The trespasser stopped, squalled in terror, and with Old Joe in hot pursuit, turned to race full speed back in the direction from which he had come. Seventy-five yards from where he started, Old Joe rounded a tussock and stopped so suddenly that his chin almost scraped a furrow in the sand.
Just in front of him, her bristled fur making her appear twice her usual size, was the same mate whose den tree he'd sought out when he left the great sycamore in February. Old Joe was instantly transformed from an avenger bent on punishment to a husband bent on appeasement. Experience had taught him how to cope with every situation except that which must arise when he chased his own son, whom he did not recognize, and came face to face with his mate, whom he definitely did.
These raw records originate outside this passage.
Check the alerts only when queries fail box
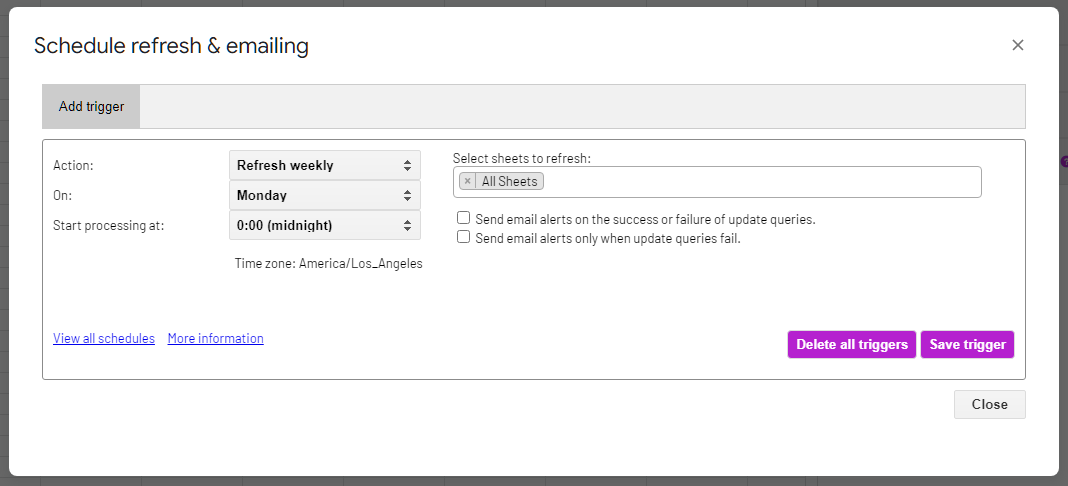click(463, 237)
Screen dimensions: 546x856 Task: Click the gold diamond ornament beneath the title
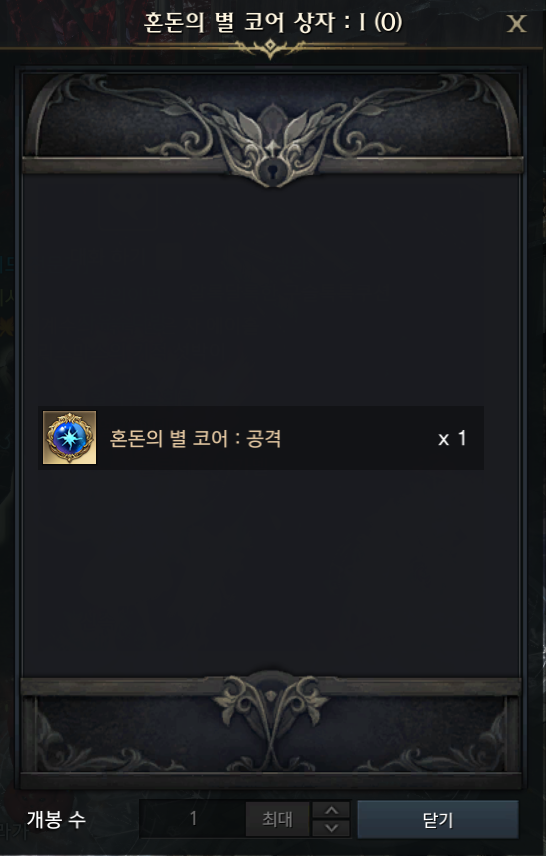[270, 49]
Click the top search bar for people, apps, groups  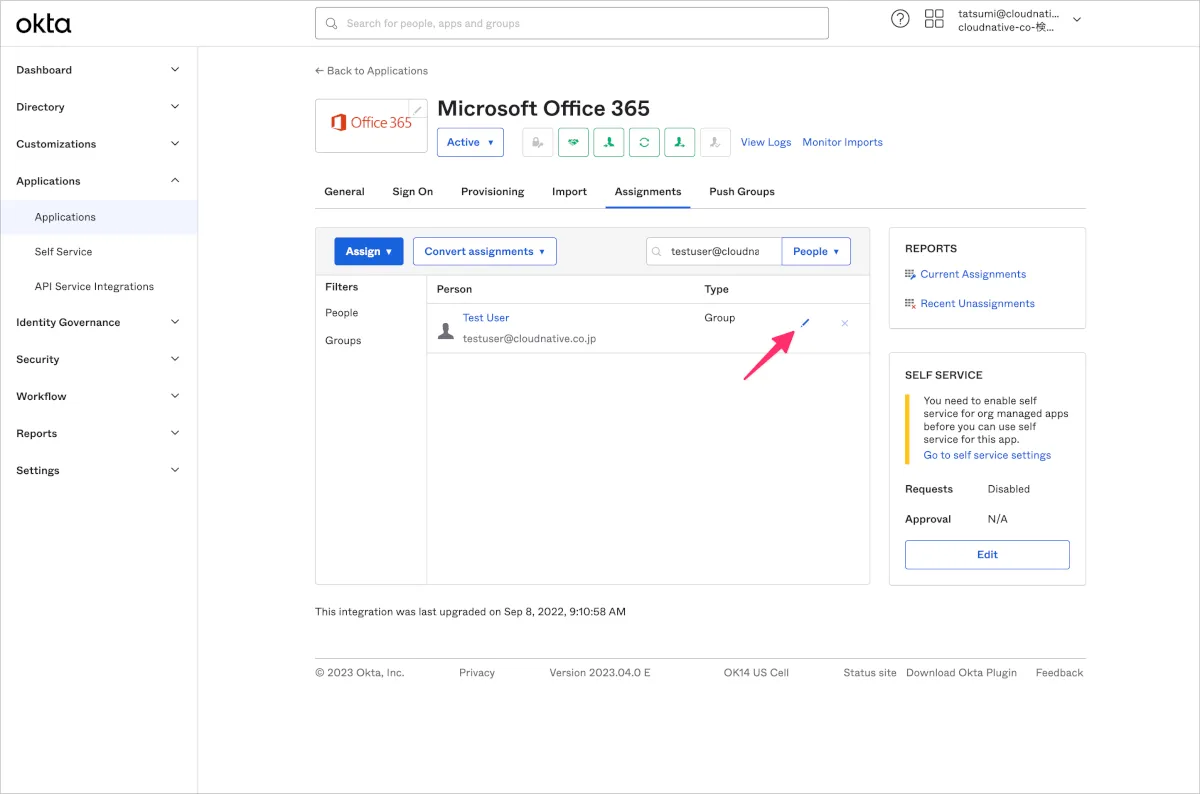pyautogui.click(x=571, y=23)
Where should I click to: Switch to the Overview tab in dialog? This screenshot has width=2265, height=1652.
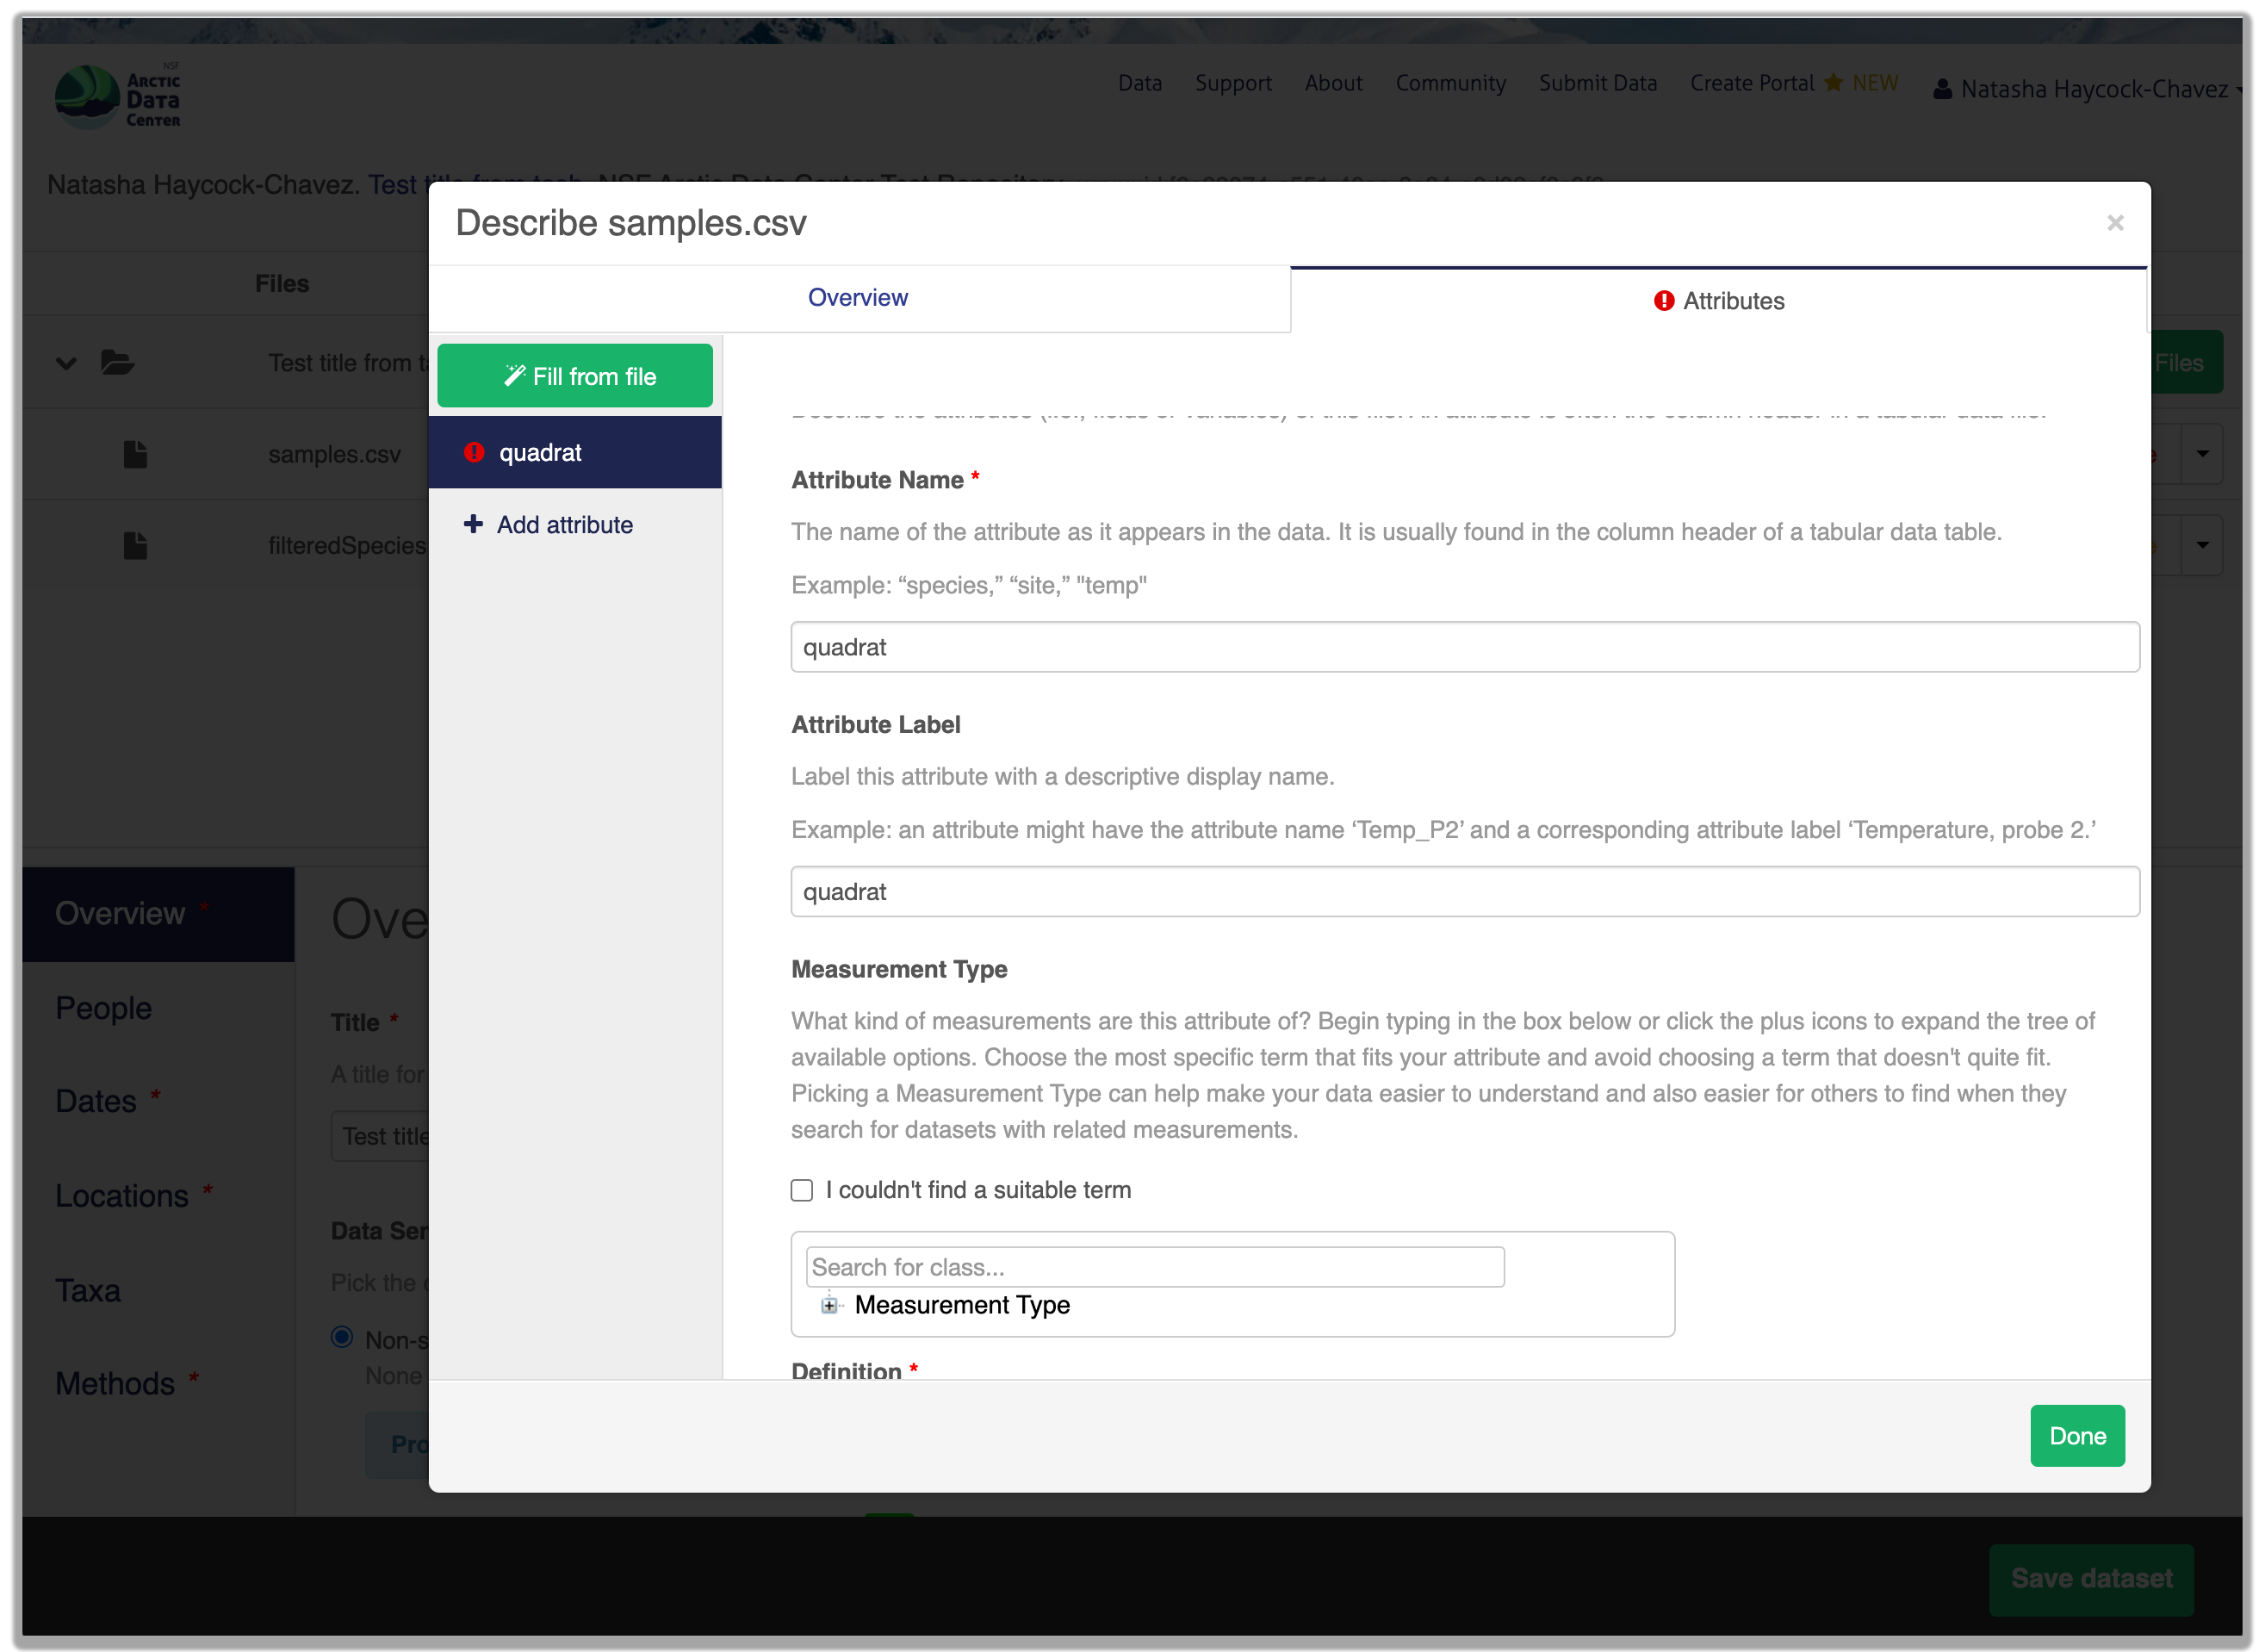pos(858,298)
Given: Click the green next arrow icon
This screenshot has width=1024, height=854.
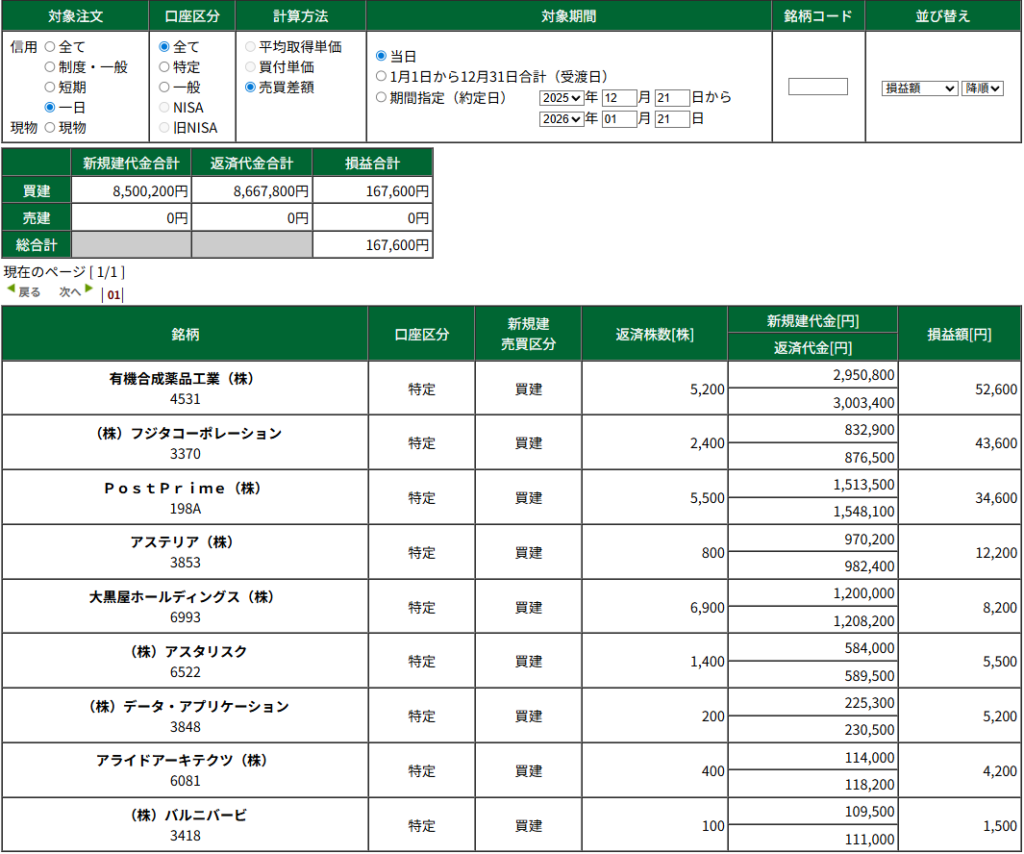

Old Joe had time for one amiable chitter. Then, in the same motion, she was upon and all over him. Her teeth slashed places that Old Joe hadn't previously known were vulnerable while her four paws, that seemed suddenly to have become forty, raked. For a moment he cowered. Then, since she was obviously in no mood to listen even if he had known how to explain that it was all a mistake, he turned in inglorious flight.
She chased him a hundred yards and turned back. Old Joe kept running. He reached the other channel, swam Willow Brook, climbed the opposite bank, and finally slowed to a fast walk. He hadn't seen his mate since they'd left her den tree to go their separate ways, and he hadn't had a single thought for either his wife or his two sons and three daughters.
He had one now, a very profound one. They could have the pool where crawfish abounded and, for that matter, both channels of Willow Brook at least for this night. Having met his match, Old Joe hadn't the least desire to meet her again.
He put another half mile between them before he considered himself reasonably safe. With the feeling that he was finally secure, came a realization that his dignity had been sadly ruffled. He was also hungry, but broken pride could be mended and hunger satisfied with one of Pine Heglin's few remaining guinea hens.
No longer threatened, Old Joe became his usual arrogant self. Despite Pine's exalted opinion of his big dog, Old Joe knew the creature for the idiot it was. The guinea hens, though wild, were stupid enough to seek the same roost every night, and they roosted in a grove of small pines. Old Joe, who'd taken his last guinea hen six nights ago, went straight to the grove.
He had no way of knowing that sometimes the gods smile on those who refuse to court favor.